Boom goes the dynamite...

Josh Hamilton is one of the hottest players in baseball right now. On Tuesday he hit 4 home runs in a single game which is one of the rarest feats in baseball. Not only that but Hamilton hit a home run in his last at bat on Monday. So he hit 5 home runs in 6 at bats. In the one at bat that he didn't hit a home run he hit a double. Hamilton went 8 for 17 with 6 home runs and 11 RBI in a 4 game series against the Orioles.

Josh Hamilton is also a great story about second chances. He struggled with drugs and alcohol addiction before his major league baseball career even got started. Hamilton credits his faith as a Christian in giving him the ability to overcome his addictions. He has admitted to a couple of relapses with alcohol but has been able to stay away from drugs. I appreciate his story because he does not try to portray himself as a perfect person but as a broken person trying to rely on the grace of God on a day by day basis.
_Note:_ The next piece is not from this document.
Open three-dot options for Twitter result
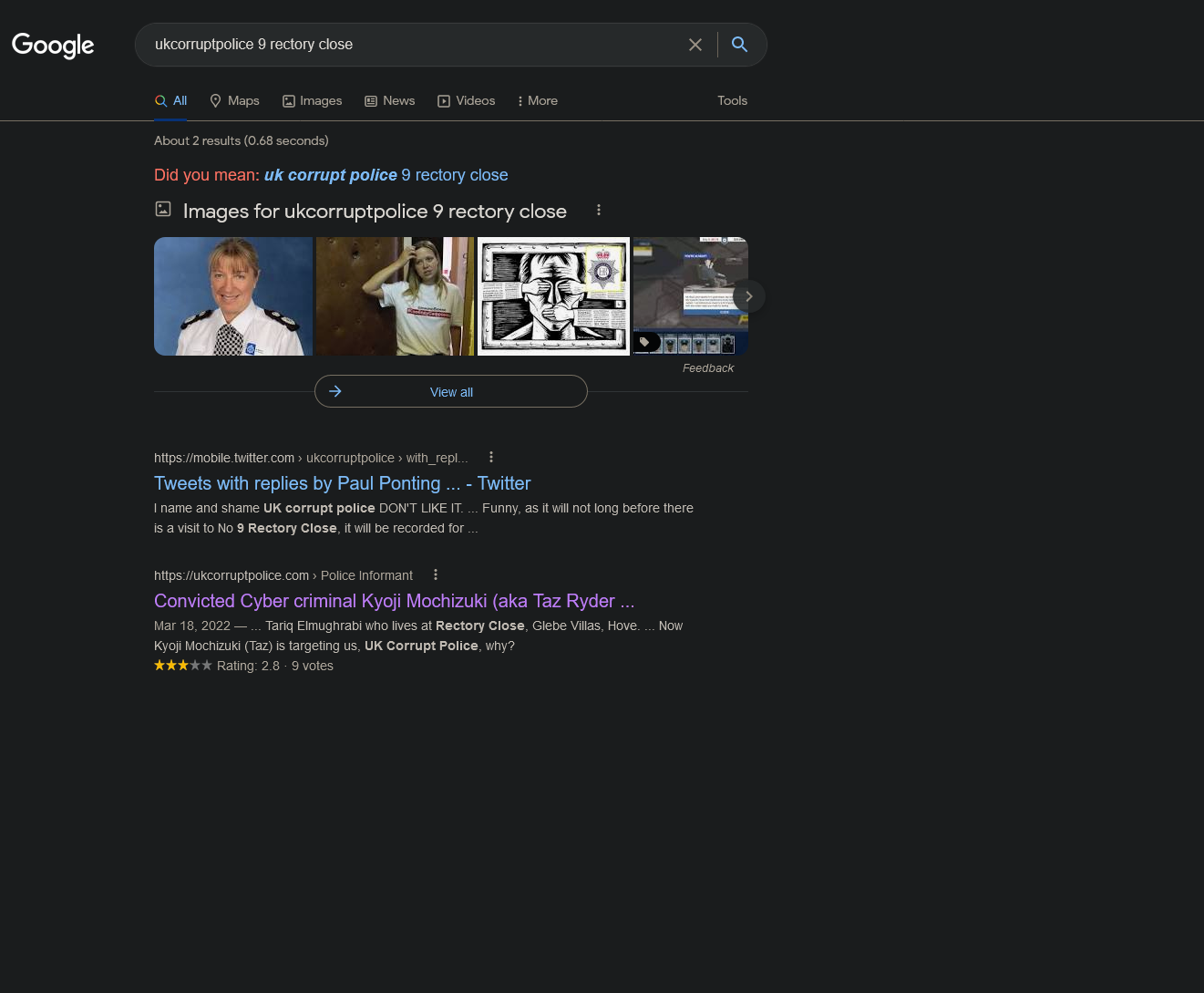 [x=491, y=458]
I came across a great blog post by Dr. Matthew Hoskinson on Josh Hamilton. Dr. Hoskinson does an analysis of Hamilton's interview on the ESPN show Pardon The Interruption. Here is the interview:


While I liked all of Dr. Hoskinson's analysis it was his final two points that really stuck out:

6. Josh admitted his brokenness. He did not run from admitting he is still a sinner. We sometimes think that perfection is required in order to be a witness. In that case, none of us—from Peter on down through history—would qualify. You don’t have to be perfect, much less pretend to be perfect. Such pretension runs counter to the gospel. Instead, let us be humble witnesses, humbly admitting regularly that we are so broken that we cannot fix ourselves. And by so doing let us direct others’ attention to the Rescuer.
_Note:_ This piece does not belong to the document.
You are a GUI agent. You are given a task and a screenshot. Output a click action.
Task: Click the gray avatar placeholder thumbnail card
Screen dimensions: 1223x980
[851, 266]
7. Josh isn’t the Rescuer. It’s easy to become infatuated with Christian athletes, whether Josh Hamilton or Tim Tebow or Jeremy Lin. We think, “How much good for the gospel they could do! I hope they don’t fall.” But how quickly we forget that they are broken and sinful like we are. We shouldn’t be surprised when they stumble and fall. Certainly let’s pray that God would protect them from the Adversary. But let us not put our hopes for revival in our nation in these good, godly men. Josh isn’t the Rescuer. Tim isn’t the Savior. Jeremy isn’t the Christ. Let us enjoy these good gifts and give glory to the Giver.

It can be really easy to hold those that are most visible to a much higher standard than we are willing to hold ourselves to. What is important to remember is that Josh Hamilton isn't a hero or a super-Christian; he is a fallen human being who needs a savior just like everyone else. What is impressive is how well he understands and expresses that fact.